Это напомнило ей о незаконном вторжении в тюрьму.
– Нет необходимости спрашивать, чем вы занимались после нашей последней встречи, – сказала она, – ведь я прочитала статью о вашем последнем подвиге в "Полицейском Вестнике".
– Каком подвиге?
– О вторжении в тюрьму, – упрекнула она. – О нападении на трёх солдат. Это было очень неправильно с вашей стороны, и совершенно необязательно.
– Я на них не нападал. Сначала произошла небольшая потасовка, но лишь для того, чтобы привлечь их внимание, между тем я потратил несколько минут на строгий выговор.
– Вы вломились в тюрьму, чтобы их отругать? – скептически спросила она.
– Я ясно дал понять, что любой человек, который попытается вам навредить, навлечёт на себя адские муки. И если я когда-нибудь узнаю, что они напали на другую женщину, я сказал, что... – он замолчал, видимо, обдумывая, как лучше выразиться. – Ну, я припугнул их, чтобы они больше этого не делали.
– И поэтому вас описали как неизвестного преступника? Потому что они были слишком напуганы, чтобы вас опознать?
– У меня хорошо получается наводить страх на людей, – ответил он.
– Очевидно, вы назначили себя судьёй, присяжными и палачом. Но этим должна заниматься британская система правосудия.
– Закон не всегда работает, когда дело касается таких людей. Они понимают только угрозы и ответные меры. – Рэнсом сделал паузу. – Если бы у меня была совесть, она бы осталась чиста по отношению к этим ублюдкам.

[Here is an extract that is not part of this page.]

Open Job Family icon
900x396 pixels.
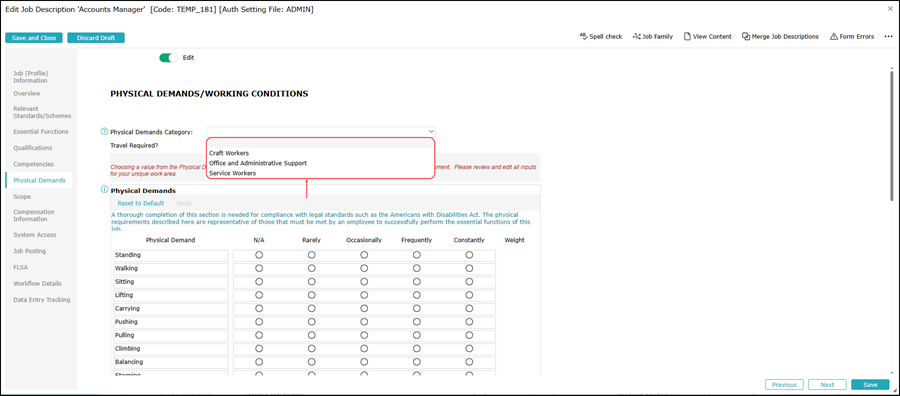point(636,36)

А теперь расскажите мне о своём визите в работный дом.
Пока они шли, Гарретт поведала ему о пациентах, которых она навещала в лазарете, и о своих переживаниях по поводу плохих условий. Неправильная диета, состоящая в основном из каши и хлеба, особенно вредна для детей, поскольку без достаточного питания их рост будет постоянно замедляться, и они окажутся подвержены болезням. Однако её обращения к должностным лицам работного дома остались без внимания.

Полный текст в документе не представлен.